Witnesses urge Pa. to put stricter curbs on coal-fired mercury pollutionadmin
Pennsylvania should enact a state plan forcing coal-fired power plants to cut mercury emissions 90 percent by 2015, rather than adopt less stringent rules favored by the Bush administration, witnesses told a public hearing yesterday.
All but one of 30 speakers who addressed the state’s Environmental Quality Board sitting in Norristown sharply criticized a federal plan that would extend the time frame for the cleaner-air standard.
Under the federal plan, Pennsylvania would reduce its mercury emissions 86 percent, but it would take until 2026 to do so, the Environmental Protection Agency has projected.
In addition, the federal plan would allow utilities to avoid installing mercury-filtering equipment in “dirty” power plants by purchasing pollution credits from cleaner plants in other states, something the state plan prohibits. “Why should Pennsylvanians spend their money to clean up power plants in other states?” testified Christine Knapp, representing Citizens for Pennsylvania’s Future, a nonprofit group based in Philadelphia.
Knapp said it was “silly” not to push for the state’s stiffer rules since they would cost consumers a paltry $1.08 a month on their electric bills.
Another speaker, Lisa Zhu of Philadelphia, equated the added cost to the price of a regular, black coffee at Starbucks.
When coal is burned, emissions containing mercury become airborne. Mercury falls to the ground in rain, and collects in the fatty tissue of fish.
Pregnant women who have eaten large quantities of fish over the years may have high levels of mercury in their blood, putting fetuses at risk for learning disabilities and other developmental problems, testified Nathan Wilcox, of PennEnvironment, a nonprofit based in Philadelphia.
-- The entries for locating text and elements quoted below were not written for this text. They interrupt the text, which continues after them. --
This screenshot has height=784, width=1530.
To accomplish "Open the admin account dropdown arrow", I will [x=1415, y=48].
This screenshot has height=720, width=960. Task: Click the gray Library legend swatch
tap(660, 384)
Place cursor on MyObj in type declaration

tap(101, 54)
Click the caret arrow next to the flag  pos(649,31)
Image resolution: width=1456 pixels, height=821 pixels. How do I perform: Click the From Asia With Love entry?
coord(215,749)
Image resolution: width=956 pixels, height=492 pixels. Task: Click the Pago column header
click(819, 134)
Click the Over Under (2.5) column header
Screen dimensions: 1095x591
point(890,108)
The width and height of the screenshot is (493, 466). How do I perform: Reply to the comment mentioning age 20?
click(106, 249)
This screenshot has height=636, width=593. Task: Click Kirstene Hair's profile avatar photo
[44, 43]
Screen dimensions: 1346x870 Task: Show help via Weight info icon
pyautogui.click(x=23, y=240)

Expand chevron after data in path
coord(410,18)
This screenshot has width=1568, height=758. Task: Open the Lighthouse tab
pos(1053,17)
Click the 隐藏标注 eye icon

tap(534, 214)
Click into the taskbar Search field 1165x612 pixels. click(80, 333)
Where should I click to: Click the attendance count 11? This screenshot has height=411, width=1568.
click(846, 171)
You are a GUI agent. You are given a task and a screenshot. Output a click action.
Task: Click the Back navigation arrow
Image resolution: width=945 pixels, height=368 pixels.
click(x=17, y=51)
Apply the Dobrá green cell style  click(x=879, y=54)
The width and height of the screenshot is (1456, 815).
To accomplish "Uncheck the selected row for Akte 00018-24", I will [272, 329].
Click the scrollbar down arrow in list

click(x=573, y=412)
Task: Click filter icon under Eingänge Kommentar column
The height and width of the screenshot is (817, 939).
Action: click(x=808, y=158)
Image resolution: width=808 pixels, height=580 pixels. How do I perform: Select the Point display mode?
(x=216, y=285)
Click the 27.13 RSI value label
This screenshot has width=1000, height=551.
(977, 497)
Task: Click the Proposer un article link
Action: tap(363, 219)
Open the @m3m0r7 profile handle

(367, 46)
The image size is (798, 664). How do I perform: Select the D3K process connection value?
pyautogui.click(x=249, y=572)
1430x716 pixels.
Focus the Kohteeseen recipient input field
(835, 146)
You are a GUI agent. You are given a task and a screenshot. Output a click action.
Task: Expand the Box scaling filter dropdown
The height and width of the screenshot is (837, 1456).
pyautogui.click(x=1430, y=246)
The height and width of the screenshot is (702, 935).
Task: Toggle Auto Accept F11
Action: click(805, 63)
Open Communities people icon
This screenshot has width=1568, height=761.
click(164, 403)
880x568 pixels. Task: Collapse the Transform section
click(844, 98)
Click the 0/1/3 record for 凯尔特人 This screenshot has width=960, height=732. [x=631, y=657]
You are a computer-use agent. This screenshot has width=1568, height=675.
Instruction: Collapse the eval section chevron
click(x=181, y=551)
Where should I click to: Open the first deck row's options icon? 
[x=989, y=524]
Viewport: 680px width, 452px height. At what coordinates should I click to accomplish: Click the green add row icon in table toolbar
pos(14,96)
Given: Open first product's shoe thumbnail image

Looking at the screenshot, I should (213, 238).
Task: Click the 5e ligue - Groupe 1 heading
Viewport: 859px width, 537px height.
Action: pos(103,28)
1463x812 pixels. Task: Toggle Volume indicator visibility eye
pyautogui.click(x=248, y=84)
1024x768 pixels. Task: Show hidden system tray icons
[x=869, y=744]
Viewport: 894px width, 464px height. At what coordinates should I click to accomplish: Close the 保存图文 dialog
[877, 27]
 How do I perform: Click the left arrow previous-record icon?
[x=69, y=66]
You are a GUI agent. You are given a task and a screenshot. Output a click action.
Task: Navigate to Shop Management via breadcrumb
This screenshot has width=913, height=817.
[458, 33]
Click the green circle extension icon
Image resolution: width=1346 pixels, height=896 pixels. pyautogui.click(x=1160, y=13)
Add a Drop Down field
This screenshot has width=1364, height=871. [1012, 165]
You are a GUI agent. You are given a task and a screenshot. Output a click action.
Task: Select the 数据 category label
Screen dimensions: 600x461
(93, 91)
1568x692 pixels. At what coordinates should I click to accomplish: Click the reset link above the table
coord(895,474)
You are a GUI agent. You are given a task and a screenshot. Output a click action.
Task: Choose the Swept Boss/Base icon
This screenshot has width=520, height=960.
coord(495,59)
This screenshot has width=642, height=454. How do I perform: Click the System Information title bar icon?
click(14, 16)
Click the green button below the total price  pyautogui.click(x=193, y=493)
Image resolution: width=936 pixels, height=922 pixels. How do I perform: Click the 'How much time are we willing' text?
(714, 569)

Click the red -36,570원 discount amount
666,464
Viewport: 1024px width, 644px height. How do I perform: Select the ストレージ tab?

“EPA scientists estimate that one in six women of child-bearing age has enough mercury in her body to put her child at risk, should she become pregnant,” Wilcox testified.
On April 11, 2001, Pennsylvania issued a statewide advisory warning fishermen and women to limit intake of their catch to one meal per week to avoid health risks. The advisory is still in effect.
Earlier this year, Senate Bill 1201 and House Bill 2610 were introduced in Harrisburg. Both aimed at blocking the state’s mercury-reduction plan in favor of the weaker federal regulations.
On June 20, the Senate passed its version of the bill by a vote of 40-10. State Sen. Constance H. Williams (D., Montgomery County), who voted against the bill, said she was “disappointed” at the outcome. The House may consider its version of the bill this fall.